An interesting study regarding inherited cancer was done at the epidemiology department of the Karolinska Institute in Sweden where more than 2 million families and their more than 5 million offspring were surveyed for the presence of cancer.
This study was done to get an idea regarding the potential genetic transmission of different cancer types (Ref. 15). Here are the findings: no inherited risk was found for squamous cell skin cancer and myeloma.
An increased risk of two-fold or more (sibling to offspring ratio) was found for the following cancers: stomach, kidney and bladder cancer, hormone gland cancers, colon, testicular, prostate cancer and leukemia.

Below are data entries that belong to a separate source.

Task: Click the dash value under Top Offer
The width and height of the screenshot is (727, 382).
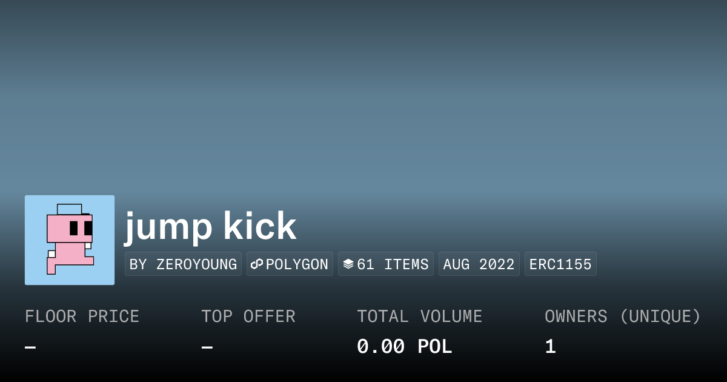Action: (207, 347)
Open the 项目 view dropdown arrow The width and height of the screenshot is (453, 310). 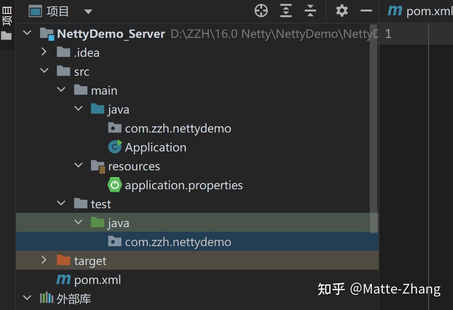(x=88, y=12)
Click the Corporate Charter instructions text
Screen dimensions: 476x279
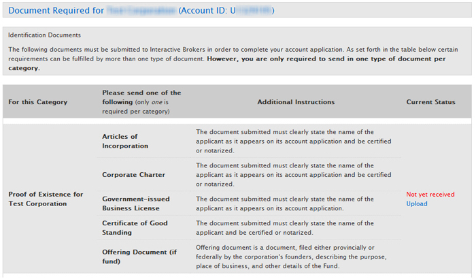tap(294, 175)
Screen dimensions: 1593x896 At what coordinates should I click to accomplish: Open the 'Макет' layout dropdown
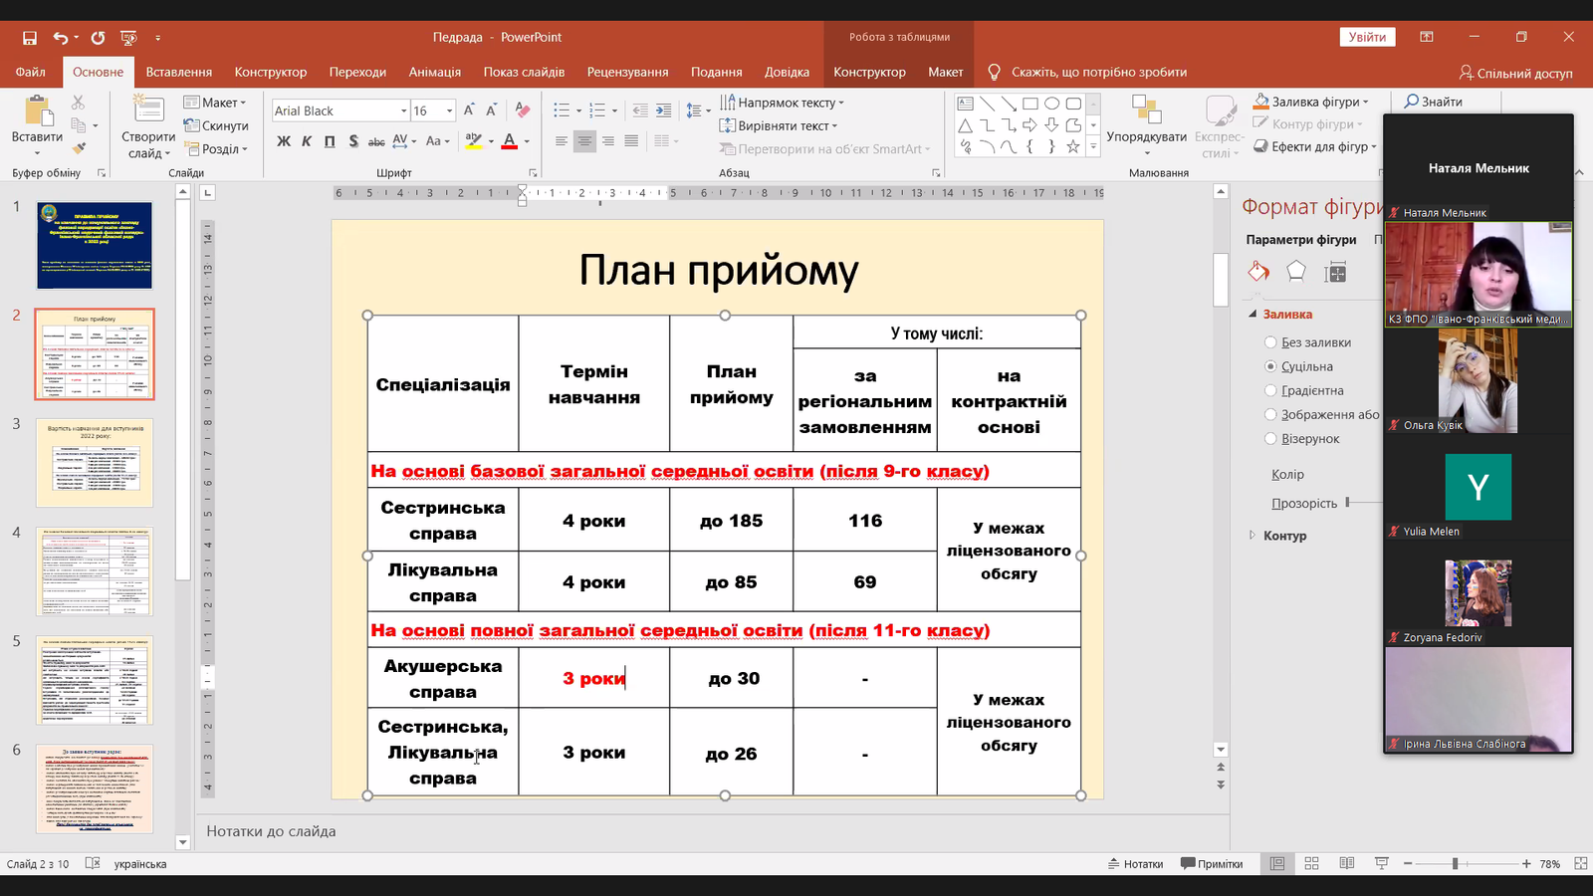216,103
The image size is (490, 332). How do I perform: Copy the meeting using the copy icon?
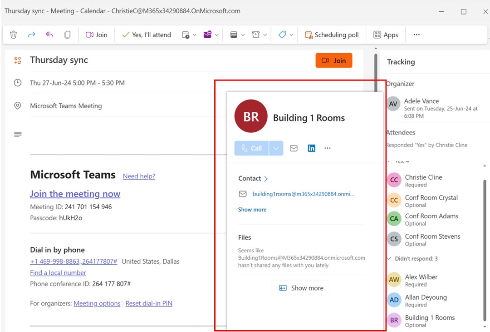tap(67, 35)
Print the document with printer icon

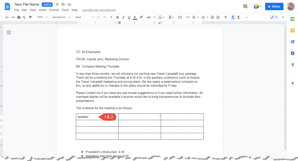[x=19, y=17]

Breast cancer had a very high genetic inheritance with a frequency of 10-fold or more when one parent and one sibling were affected. A surprise finding of the study was that there are cancer connections between rectum/skin, breast/hormone glands and lung/hormone glands. These studies, which are based on a large data base will help cancer researchers throughout the world to pinpoint the cancer genes and hopefully help to develop possibly a cancer vaccine (thanks to www.cancer.gov for this link) for people with susceptibility. The idea here is that people with a higher susceptibility for cancer need more help in terms of the immune system fighting it before it takes off and metastasizes.
An example regarding a cervical cancer vaccine is the human papilloma virus vaccine, Gardasil, which is now well established. Another example are hepatitis A and B vaccines that have been around for some time and have reduced the risk of chronic hepatitis, cirrhosis of the liver and the resulting risk of liver cancer in this patient group.
The idea of cancer vaccines has become a reality and there likely will be more cancer vaccines in the future. This will be part of the regular treatment possibilities for the cancer specialists.
Another useful area is the use of specific vaccines (for instance the measles vaccine) for curing multiple myeloma.